_ENTRIES PROVIDED:_
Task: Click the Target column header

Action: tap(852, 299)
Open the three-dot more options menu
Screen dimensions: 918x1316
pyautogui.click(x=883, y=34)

---

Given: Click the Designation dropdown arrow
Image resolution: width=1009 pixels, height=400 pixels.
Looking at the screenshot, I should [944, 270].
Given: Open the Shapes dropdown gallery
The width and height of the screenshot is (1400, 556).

_TASK TO COMPLETE:_ Look above for the line containing "Given: Open the Shapes dropdown gallery". Output from there through the line containing "The width and", exactly and inclusively.

_COMPLETED EXERCISE:_
Given: Open the Shapes dropdown gallery
The width and height of the screenshot is (1400, 556).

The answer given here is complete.